Gross fixed capital formation (GFCF) jumped from 32 per cent of GDP in 1997 to near 50 per cent in the most recent calendar year and has been above 40 per cent for nine straight years.
In contrast with its high-achieving neighbours, during its corresponding period of growth only Singapore managed to register a peak investment rate anything close to the level currently reported in China, and even then the GFCF to GDP ratio was sustained above 40 per cent for a brief period.
Indeed, the investment rate dropped sharply from an average of 46 per cent of GDP between 1981 and 1985 to 33 per cent in the subsequent five-year period.
Neither Japan nor South Korea registered investment rates above 40 per cent during their respective periods of high growth – the former peaked at 36 per cent of GDP in 1973 and the latter at 39 per cent in 1991 – while rates above 30 per cent did not persist for long in either case.
China’s capital spending boom, therefore, is unprecedented in modern economic history.
But, a relatively high investment ratio, of itself, does not necessarily imply it is excessive and predetermined to end in a bust. That depends on how efficiently resources are allocated, and in this regard the omens are not good.

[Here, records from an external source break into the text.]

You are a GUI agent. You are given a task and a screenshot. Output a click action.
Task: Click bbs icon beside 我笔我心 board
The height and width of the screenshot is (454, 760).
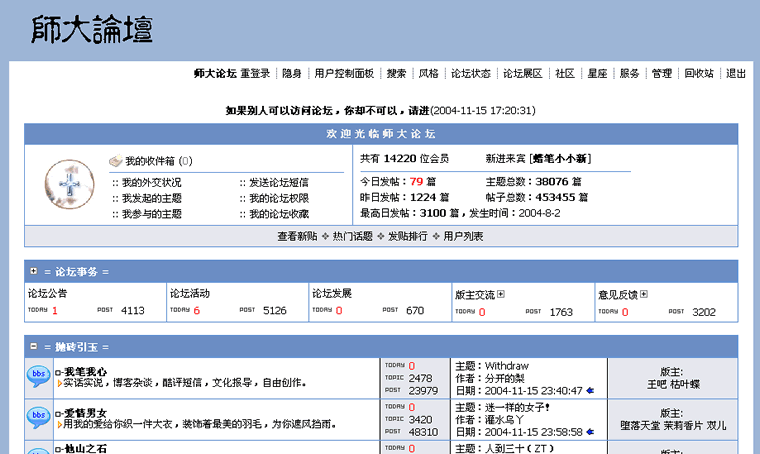pos(38,377)
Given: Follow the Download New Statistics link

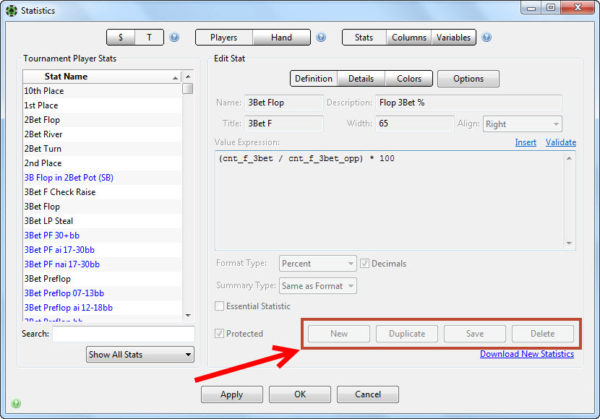Looking at the screenshot, I should (x=527, y=354).
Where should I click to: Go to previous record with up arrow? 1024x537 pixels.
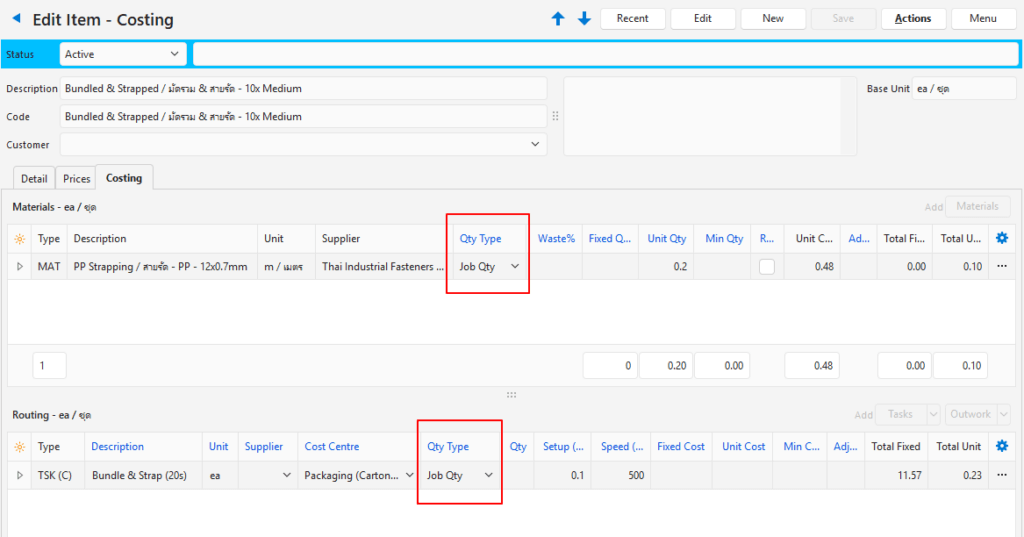coord(558,19)
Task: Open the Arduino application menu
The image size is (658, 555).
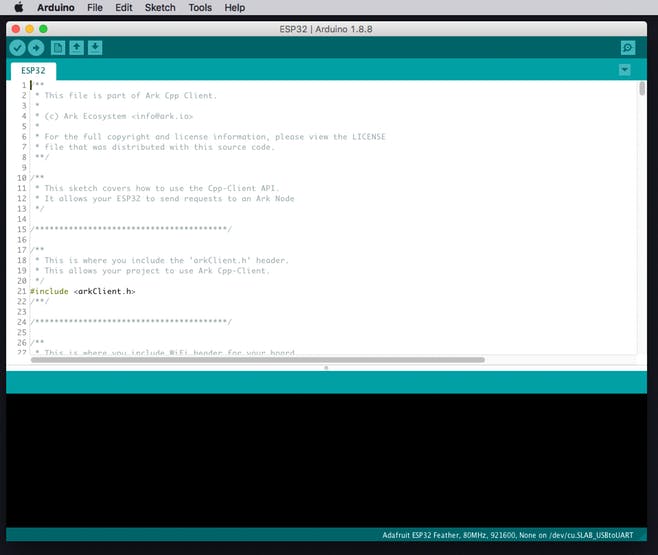Action: coord(56,7)
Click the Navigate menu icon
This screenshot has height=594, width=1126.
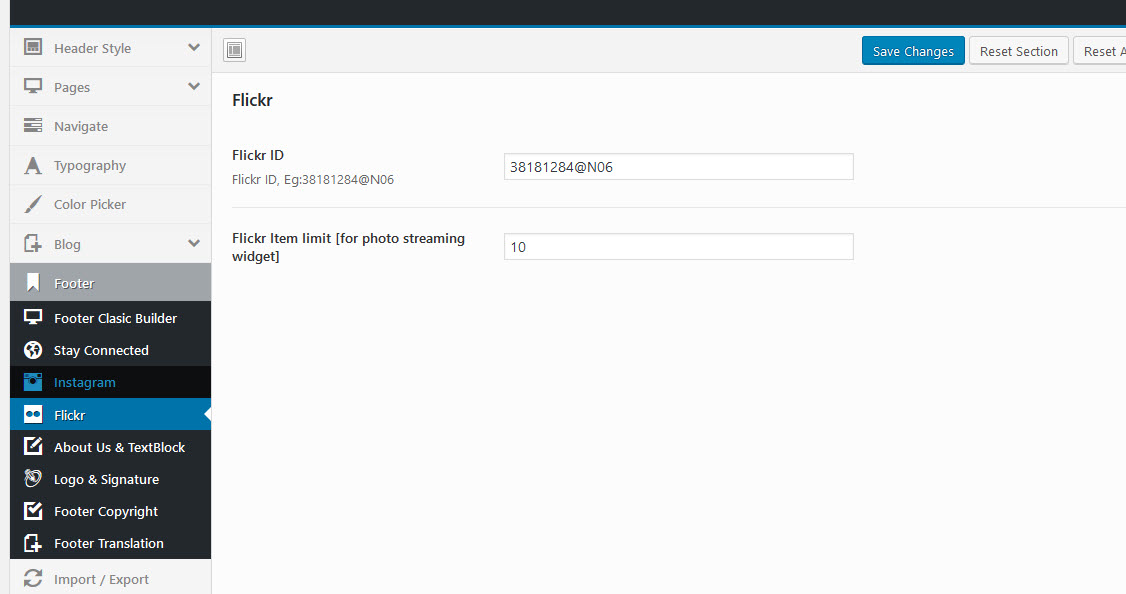[33, 126]
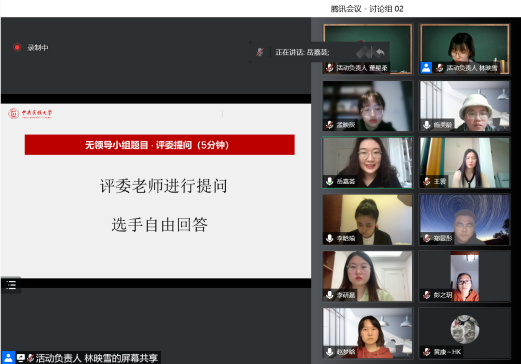Toggle muted mic on 王霖 tile
Screen dimensions: 521x364
427,181
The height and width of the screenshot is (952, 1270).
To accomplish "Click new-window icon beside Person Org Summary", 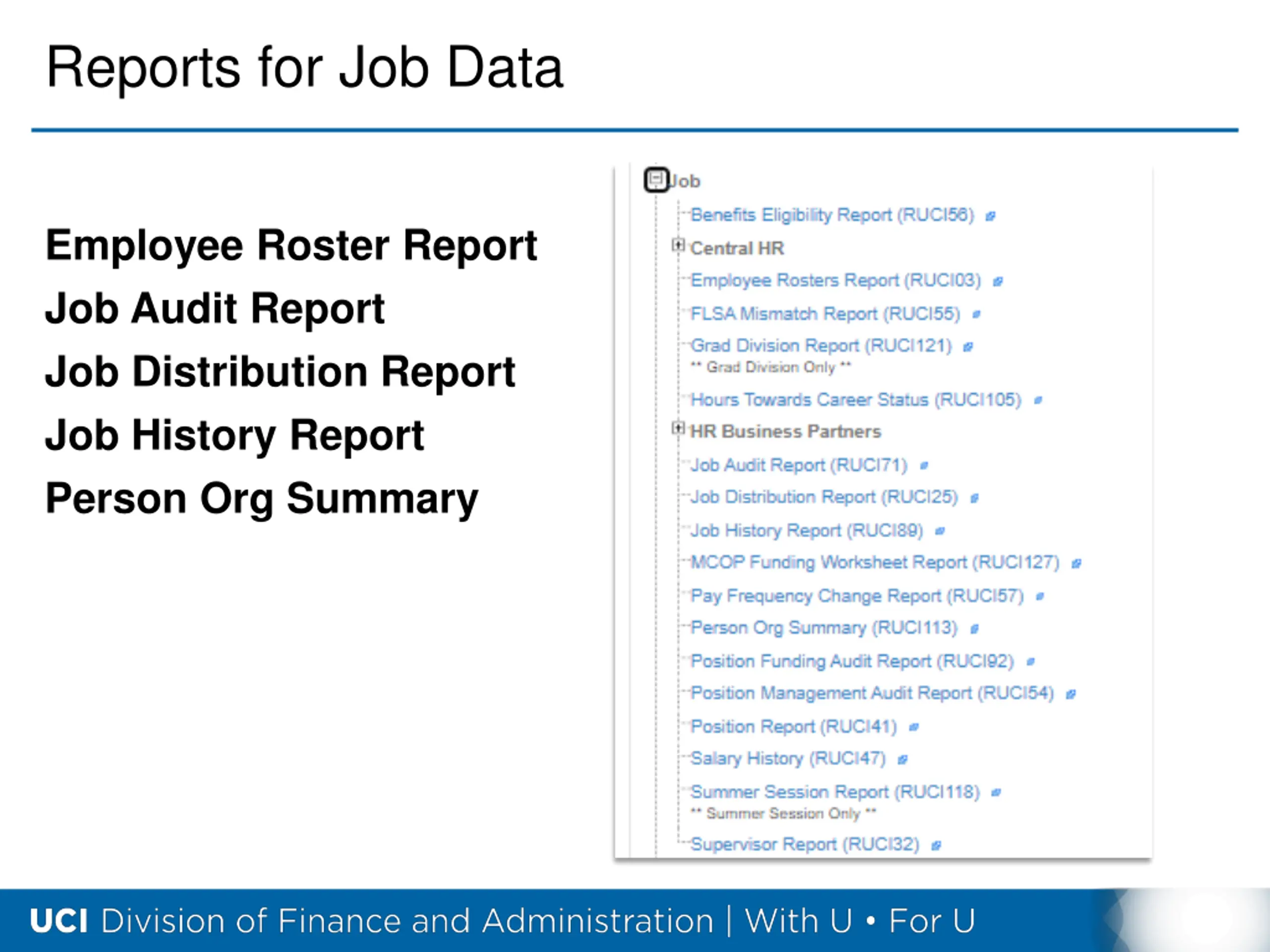I will (x=974, y=630).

The incremental capital/output ratio, the quantity of new capital required to generate an additional unit of growth, is commonly used to measure investment efficiency, where a reading of three is considered normal and a ratio above four is considered inefficient.
The trend in China’s ratio is far from reassuring given that it was above four during most of the past decade and jumped to a reading of six in 2011, following the most recent surge in capital spending. Of note is the fact the efficiency of capital investment is at the worst level since the Middle Kingdom’s last hard economic landing in 1989/90.
The marked deterioration in the marginal return on investment is troubling since it has been fuelled by a credit boom that has seen total domestic credit – private and government – jump from 121 per cent of GDP during the fourth quarter of 2008 to an estimated 180 per cent by the end of 2011, a level that is notably high compared to countries at a comparable income level.
The jump of almost 60 percentage points in credit relative to GDP – with much of the increase emanating from the large unregulated banking sector – would appear to be symptomatic of the increasingly speculative nature of the investment boom, and a financial crisis could well ensue should the boom turn to bust.
Official data for economic activity during last year’s final quarter have convinced many investors a hard landing is not in store for the Chinese economy. Close examination of the facts, however, suggest such a call is far too early to make. The probability of significant economic turbulence is far from nontrivial.